YOUR SOLIN GENERATED RECIPE
Crispy Baked Sweet and Sour Chicken
Enjoy a vibrant twist on a classic takeout favorite with our Crispy Baked Sweet and Sour Chicken. The succulent chicken breast is lightly coated with a crispy panko and egg white crust, then baked to a golden finish. Tossed in a tangy homemade sweet and sour sauce with hints of tropical pineapple and crisp red bell pepper, this dish offers a balanced flavor profile that excites the palate while fitting neatly into your nutritional goals.
INGREDIENTS
5 oz Chicken Breast (142g)
1 large Egg White (33g)
1/4 cup Panko Breadcrumbs (15g)
1/4 cup Pineapple Chunks (41g)
1/4 cup Red Bell Pepper (37g)
1 tbsp Low-Sugar Ketchup (17g)
1 tsp Olive Oil (4.5g)
1 tsp Rice Vinegar (5g)
PREPARATION
Preheat your oven to 400°F and line a baking sheet with parchment paper.
Slice the chicken breast into bite-sized pieces or strips for even cooking.
In a shallow bowl, whisk the egg white until frothy. Spread the chicken pieces in another shallow dish.
Lightly coat the chicken pieces with the egg white, then toss them in panko breadcrumbs until evenly covered.
Place the breaded chicken pieces on the prepared baking sheet and lightly spray or drizzle with olive oil.
Bake in the preheated oven for approximately 18-20 minutes, flipping halfway through, until the chicken is cooked through and the coating is crisp.

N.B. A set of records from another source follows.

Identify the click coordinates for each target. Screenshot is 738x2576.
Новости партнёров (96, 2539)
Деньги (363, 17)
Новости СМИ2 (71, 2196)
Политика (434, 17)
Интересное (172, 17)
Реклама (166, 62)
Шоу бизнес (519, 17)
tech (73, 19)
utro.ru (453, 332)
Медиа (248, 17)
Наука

While the chicken bakes, prepare the sweet and sour sauce by combining low-sugar ketchup, rice vinegar, pineapple chunks, and red bell pepper in a small saucepan. Warm the mixture over low heat, stirring occasionally until it thickens slightly.
Once the chicken is done, remove from the oven and transfer to a serving bowl. Drizzle the warm sweet and sour sauce over the crispy chicken and toss to coat evenly.
Serve immediately and enjoy your nutritious, flavor-packed meal.